BEGIN
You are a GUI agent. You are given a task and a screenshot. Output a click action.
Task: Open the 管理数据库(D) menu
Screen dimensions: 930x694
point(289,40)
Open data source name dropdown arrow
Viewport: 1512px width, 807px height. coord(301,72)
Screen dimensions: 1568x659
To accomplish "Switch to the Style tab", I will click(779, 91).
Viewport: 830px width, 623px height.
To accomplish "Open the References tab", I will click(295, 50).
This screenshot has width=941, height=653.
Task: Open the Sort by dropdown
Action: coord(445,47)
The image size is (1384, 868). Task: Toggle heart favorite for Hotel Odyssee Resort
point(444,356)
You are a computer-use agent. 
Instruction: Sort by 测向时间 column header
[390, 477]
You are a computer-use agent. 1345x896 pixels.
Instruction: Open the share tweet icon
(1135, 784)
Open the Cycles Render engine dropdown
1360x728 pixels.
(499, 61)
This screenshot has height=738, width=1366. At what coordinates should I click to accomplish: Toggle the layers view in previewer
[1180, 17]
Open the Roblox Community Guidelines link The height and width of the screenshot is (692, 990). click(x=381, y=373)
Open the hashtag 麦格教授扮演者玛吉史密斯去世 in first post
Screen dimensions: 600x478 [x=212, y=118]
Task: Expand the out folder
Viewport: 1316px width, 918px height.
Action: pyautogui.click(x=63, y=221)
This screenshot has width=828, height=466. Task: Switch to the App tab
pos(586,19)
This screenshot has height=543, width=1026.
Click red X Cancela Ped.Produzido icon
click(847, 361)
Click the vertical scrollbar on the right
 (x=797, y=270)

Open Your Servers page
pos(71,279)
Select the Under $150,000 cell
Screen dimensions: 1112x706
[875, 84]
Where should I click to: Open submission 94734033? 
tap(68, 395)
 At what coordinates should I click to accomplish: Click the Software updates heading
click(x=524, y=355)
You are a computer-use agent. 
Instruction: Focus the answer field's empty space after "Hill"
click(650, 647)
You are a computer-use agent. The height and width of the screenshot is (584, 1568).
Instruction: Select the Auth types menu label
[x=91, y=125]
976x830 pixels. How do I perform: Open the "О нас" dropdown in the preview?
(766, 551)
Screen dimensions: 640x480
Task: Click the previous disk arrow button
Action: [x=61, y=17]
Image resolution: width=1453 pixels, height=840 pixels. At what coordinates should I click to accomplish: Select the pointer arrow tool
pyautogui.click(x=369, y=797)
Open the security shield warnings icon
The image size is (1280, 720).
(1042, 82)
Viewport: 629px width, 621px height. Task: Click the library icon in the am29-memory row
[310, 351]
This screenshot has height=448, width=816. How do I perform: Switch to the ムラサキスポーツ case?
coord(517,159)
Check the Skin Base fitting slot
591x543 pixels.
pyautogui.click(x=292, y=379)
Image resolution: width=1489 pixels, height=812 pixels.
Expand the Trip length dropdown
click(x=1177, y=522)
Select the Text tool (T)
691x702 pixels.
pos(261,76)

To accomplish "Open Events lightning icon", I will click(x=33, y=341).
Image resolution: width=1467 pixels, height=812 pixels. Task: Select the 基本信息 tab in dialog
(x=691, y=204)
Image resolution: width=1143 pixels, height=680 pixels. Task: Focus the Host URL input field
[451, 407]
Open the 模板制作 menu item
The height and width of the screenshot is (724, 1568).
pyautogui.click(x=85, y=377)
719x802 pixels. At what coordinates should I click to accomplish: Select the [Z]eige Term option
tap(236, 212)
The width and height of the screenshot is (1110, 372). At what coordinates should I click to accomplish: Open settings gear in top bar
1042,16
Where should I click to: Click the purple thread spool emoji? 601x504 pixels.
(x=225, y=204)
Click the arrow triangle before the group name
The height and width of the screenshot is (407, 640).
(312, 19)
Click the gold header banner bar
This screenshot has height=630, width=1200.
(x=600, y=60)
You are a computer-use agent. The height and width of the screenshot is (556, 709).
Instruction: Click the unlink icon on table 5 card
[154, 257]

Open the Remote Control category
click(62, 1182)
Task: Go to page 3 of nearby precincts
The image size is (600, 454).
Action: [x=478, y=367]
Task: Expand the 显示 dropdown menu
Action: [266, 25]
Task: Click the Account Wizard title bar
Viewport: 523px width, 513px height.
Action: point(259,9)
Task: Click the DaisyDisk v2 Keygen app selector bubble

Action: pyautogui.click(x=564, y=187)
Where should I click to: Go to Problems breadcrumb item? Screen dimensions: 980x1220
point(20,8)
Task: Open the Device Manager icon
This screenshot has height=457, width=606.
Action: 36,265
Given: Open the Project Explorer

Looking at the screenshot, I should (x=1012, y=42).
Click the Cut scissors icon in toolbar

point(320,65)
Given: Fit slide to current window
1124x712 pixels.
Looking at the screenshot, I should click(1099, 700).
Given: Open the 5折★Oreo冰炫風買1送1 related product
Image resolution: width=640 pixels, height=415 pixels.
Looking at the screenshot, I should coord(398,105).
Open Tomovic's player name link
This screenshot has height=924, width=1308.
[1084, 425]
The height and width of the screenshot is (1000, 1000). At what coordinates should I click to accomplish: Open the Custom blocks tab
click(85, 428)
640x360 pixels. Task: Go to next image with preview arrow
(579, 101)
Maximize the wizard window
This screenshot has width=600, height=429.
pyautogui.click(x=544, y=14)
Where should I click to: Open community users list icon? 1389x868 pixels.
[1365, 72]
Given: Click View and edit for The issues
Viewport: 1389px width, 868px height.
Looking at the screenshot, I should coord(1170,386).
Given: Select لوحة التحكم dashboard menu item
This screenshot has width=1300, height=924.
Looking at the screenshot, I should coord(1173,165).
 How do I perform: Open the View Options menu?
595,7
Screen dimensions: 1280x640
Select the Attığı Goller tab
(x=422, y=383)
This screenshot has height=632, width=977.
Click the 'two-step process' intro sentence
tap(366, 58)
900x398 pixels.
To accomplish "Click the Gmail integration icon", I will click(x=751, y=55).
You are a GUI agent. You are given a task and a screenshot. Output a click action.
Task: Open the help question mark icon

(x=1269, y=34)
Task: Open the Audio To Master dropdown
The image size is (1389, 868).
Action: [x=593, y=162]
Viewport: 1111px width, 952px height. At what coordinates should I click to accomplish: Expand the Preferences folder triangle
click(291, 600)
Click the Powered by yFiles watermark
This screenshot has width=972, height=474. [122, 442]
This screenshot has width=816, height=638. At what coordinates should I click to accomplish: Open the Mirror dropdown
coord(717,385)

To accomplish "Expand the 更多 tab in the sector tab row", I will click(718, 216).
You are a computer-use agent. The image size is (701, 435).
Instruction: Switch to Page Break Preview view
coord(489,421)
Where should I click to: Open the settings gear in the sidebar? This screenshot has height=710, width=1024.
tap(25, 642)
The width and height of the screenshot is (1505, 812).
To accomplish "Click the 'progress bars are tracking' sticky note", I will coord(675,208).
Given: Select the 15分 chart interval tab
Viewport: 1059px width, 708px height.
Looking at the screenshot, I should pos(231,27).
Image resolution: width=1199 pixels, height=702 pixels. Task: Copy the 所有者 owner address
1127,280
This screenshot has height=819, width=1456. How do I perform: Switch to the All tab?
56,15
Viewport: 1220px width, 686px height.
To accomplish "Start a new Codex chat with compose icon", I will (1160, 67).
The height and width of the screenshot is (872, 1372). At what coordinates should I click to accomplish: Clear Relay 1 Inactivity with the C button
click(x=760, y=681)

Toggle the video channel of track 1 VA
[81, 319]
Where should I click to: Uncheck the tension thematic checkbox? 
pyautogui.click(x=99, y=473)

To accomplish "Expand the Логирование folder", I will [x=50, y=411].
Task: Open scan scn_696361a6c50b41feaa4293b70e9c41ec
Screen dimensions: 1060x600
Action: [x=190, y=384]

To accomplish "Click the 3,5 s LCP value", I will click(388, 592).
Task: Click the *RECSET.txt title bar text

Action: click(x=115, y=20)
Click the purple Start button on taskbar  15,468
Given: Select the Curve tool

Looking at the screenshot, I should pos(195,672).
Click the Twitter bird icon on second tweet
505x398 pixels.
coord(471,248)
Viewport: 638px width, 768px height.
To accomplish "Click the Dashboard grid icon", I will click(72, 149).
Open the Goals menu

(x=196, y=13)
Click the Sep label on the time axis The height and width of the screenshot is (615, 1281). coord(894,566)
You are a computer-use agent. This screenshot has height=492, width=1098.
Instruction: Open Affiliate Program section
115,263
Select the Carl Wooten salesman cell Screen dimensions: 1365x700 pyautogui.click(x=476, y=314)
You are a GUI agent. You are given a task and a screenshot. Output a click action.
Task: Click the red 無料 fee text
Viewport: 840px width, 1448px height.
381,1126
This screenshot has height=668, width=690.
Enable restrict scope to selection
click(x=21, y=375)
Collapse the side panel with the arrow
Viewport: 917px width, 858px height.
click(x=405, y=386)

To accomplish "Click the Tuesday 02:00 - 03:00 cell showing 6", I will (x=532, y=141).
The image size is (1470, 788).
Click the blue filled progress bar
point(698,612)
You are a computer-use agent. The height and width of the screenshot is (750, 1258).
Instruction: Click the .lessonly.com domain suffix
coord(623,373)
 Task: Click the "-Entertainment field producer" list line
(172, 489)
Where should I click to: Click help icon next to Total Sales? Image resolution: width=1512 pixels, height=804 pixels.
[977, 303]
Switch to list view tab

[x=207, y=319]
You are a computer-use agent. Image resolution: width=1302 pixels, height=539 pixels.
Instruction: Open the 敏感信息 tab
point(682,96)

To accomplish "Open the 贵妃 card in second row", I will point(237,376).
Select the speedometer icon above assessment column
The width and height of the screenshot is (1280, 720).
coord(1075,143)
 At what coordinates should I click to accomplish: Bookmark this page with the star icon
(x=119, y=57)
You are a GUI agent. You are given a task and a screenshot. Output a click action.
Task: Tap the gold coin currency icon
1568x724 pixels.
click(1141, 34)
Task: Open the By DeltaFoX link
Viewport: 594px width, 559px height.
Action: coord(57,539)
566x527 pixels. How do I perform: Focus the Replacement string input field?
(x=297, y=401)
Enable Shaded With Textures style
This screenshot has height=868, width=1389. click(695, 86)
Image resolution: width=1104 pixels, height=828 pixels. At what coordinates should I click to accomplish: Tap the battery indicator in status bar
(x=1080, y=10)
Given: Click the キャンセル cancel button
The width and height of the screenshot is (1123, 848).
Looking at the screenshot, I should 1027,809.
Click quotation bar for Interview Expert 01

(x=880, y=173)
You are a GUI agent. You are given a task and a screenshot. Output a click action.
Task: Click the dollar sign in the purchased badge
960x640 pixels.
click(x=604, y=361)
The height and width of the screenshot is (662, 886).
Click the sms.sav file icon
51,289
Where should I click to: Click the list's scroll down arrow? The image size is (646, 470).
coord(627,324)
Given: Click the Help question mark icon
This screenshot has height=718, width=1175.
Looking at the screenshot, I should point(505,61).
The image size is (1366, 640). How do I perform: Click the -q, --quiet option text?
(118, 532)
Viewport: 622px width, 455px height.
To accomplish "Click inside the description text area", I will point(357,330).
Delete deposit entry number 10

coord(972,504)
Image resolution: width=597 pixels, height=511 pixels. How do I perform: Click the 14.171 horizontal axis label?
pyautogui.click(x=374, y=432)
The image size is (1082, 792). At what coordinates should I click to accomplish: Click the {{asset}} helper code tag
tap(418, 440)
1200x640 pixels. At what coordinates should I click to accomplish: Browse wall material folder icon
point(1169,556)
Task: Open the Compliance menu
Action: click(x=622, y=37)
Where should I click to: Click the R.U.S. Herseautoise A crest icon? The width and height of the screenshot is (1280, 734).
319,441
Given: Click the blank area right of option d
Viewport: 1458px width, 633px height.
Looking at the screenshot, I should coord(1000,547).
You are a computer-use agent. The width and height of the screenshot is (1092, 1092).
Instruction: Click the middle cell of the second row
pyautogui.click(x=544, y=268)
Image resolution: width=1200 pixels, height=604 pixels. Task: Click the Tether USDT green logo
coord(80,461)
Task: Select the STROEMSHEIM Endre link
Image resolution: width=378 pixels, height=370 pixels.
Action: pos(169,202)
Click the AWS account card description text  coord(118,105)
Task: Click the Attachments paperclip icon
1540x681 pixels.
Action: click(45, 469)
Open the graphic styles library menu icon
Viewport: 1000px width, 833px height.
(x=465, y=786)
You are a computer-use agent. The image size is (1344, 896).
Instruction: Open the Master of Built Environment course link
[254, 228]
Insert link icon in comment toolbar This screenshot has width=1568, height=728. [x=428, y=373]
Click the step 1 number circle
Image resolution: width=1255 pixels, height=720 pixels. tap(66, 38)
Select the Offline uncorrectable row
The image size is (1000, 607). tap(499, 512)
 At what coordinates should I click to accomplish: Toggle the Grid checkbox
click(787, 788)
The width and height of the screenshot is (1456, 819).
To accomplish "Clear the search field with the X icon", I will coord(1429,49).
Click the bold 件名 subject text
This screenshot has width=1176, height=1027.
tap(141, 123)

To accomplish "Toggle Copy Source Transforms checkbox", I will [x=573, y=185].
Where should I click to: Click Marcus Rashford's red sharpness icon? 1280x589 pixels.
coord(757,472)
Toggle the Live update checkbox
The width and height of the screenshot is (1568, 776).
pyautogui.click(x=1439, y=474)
END
- [Assignment]: Write out every line in the data that holds the string "gold".

- [Answer below]:
Click the gold header banner bar
Task: Tap the gold coin currency icon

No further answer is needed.